一般線形モデルは、分散分析、共分散分析、多変量分散分析、多変量共分散分析を言っている。
目的変数が1つの場合、つまり分散分析や共分散分析は、重回帰モデルと一致するため、重回帰モデルも一般線形モデルに含めることもある。
(線形) 混合 (効果) モデル
線形にカッコがついているのは、ほとんどの場合は省略されるからである。
また効果にカッコがついているのは、効果もついていたり、省略されたりするからだ。
なので、バリエーションは、以下のようになるが、すべて同じものだ。
- 混合モデル
- 線形混合モデル
- 混合効果モデル
- 線形混合効果モデル
これは、目的とすれば、反復測定連続データを重回帰モデルで扱うために考えられたモデルだ。
変量効果という効果を考えることで、対象者が複数回測定しているデータを扱うことができるようになる。
固定効果と呼ぶ線形モデル(狭義)の部分と、変量効果と呼ぶ反復測定の部分が混じっているので混合モデルと言われる。
一般化線形モデル
一般化線形モデルの代表例はロジスティック回帰モデルである。
線形モデル(狭義)は誤差項が正規分布に従うという規則があるが、その規則がない一般化した線形モデルという意味である。
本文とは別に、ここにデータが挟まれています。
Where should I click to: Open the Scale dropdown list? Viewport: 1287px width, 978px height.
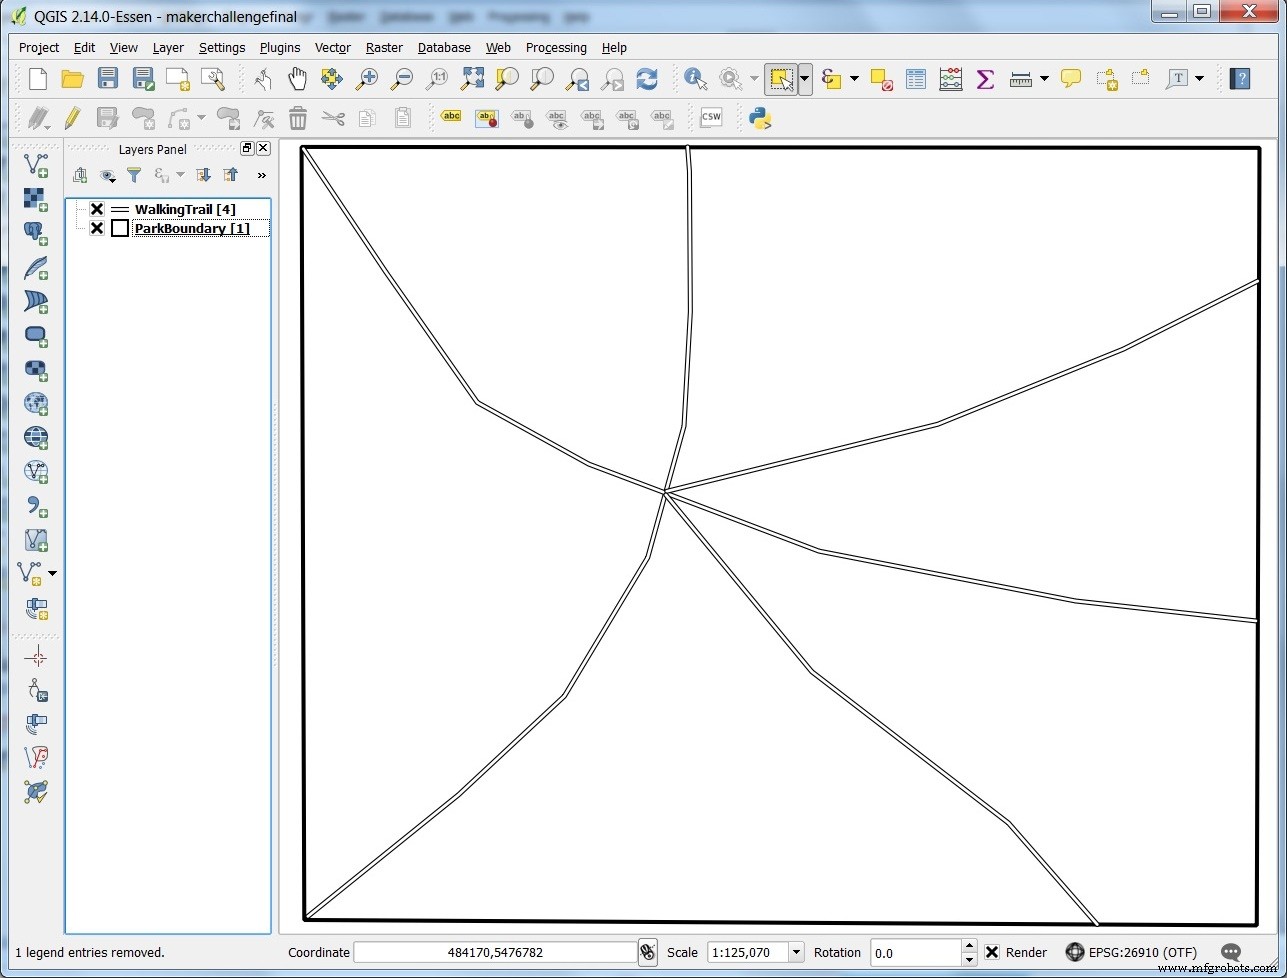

目的変数が2値のロジスティック回帰モデルの誤差項は正規分布に従わないので、モデルの当てはまりの診断は、線形モデル(狭義)とは異なる方法で、実施される。
ポアソン分布に従うイベントを目的変数とした、ポアソン回帰モデルもこのグループである。
もちろん、誤差項が正規分布していてもよいので、一般化線形モデルに、重回帰モデルを含めて話すこともある。
こういう点がややこしいのだと思う。
一般化線形混合モデル
一般化線形モデル、例えばロジスティック回帰モデルに、反復測定データを使えるようにしたのが、一般化線形混合モデルとなる。
割合がエンドポイントで、複数回測定している場合は、このモデルを使うことになる。
まとめ
線形回帰モデル(広義)の中には、さまざまな派生形がある。
特に、一般と一般化が混乱・混同を来たし、線形を省略した混合という言葉が突然出てきたり、かたや線形混合と言ってみたりして、ややこしいことこの上ない。
わかりにくいのは仕方ないことなので、せめてそれらをまとめたサイトがあればと思い、まとめてみた。